The determinants of the distinct R5 tropisms are not yet fully defined. The presence of N283 is likely to play a major role in the macrophage tropism of envelopes in the brain. Dunfee et al. (13
) have modeled N283 onto the gp120 structure (21
) and shown that N283 more readily forms a hydrogen bond with Q40 on CD4 and presumably helps to stabilize the gp120-CD4 interaction. Regardless, macrophage-tropic envelopes amplified from pediatric patients and from adult semen did not carry N283, indicating that this residue was not the sole determinant for macrophage infection. In addition, NA20 LN14 did carry N283 and clustered phylogenetically with NA20 brain envelopes yet failed to infect macrophages. Thus, the impact of N283 on macrophage infection can be overcome by other determinants in envelope. For example, Walter et al. reported that sequences within the V1V2 loops modulated macrophage infectivity conferred by chimeric envelopes derived from macrophage-tropic R5 BAL and non-macrophage-tropic X4 NL4.3 HIV-1 isolates (39
). The V1V2 loops sit over gp120 sites involved in binding coreceptors (42
) but may also occlude the CD4 binding site (28
). It is also possible that glycosylation groups (12
), other variable loops, or other structural alterations may occlude the CD4 binding site. These protective strategies may reduce the efficiency of gp120-CD4 binding even in the presence of N283.

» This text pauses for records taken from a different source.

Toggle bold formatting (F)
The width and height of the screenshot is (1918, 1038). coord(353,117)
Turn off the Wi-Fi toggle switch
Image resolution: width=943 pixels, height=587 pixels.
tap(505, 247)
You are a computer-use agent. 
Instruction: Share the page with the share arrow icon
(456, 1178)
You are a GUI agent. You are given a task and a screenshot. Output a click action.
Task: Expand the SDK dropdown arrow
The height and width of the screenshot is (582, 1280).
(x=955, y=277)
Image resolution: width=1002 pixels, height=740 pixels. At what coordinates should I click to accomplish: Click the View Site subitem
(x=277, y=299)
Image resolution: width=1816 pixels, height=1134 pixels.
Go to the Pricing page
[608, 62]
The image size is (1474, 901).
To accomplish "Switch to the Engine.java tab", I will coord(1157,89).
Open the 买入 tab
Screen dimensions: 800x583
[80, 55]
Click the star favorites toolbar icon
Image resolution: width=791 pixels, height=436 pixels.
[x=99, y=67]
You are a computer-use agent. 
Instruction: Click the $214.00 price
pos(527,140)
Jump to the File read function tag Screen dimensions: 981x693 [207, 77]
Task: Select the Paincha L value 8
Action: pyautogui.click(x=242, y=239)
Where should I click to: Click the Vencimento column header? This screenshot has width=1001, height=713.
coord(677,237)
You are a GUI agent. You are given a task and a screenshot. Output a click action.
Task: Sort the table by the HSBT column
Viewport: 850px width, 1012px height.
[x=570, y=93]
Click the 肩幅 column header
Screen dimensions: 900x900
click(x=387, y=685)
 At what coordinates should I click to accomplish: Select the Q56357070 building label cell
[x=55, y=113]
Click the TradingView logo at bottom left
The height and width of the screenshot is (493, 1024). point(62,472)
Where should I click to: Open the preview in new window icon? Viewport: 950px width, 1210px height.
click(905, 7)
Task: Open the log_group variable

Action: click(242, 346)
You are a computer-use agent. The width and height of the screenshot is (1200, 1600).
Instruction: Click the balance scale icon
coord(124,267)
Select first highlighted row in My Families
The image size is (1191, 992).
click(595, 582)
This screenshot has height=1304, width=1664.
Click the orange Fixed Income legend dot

Neutralizing antibodies that target the CD4 binding site on gp120 may drive evolution of envelope conformations that protect this site. Since the brain usually contains lower levels of neutralizing antibodies compared to immune tissue, this environment may allow the evolution of variants that interact efficiently with CD4 and can replicate in macrophage lineage cells resident in the brain. Viral replication in PBMC cultures (in the absence of neutralizing antibodies) during isolation may also select for variants proficient for macrophage infection; however, they may not be representative of HIV-1 quasispecies in vivo.
In this study, we investigated envelopes from multiple samples and patients rather than multiple envelopes from a few samples. To this end, we have studied 53 envelopes derived from 22 samples of 11 patients. For most samples, we were able to study only one to three envelope clones and therefore have not extensively sampled the viral population present. It is therefore possible that highly macrophage-tropic variants are present at lower frequencies outside the brain, and this will require a more intensive investigation to evaluate.
The remarkable variation in R5 tropism shown here is likely to have a profound impact on pathogenesis, as also suggested by Gray et al. (16
), and on the efficiency of transmission, depending on the importance of macrophages or cells that express low amounts of CD4 as targets for infection in the new host.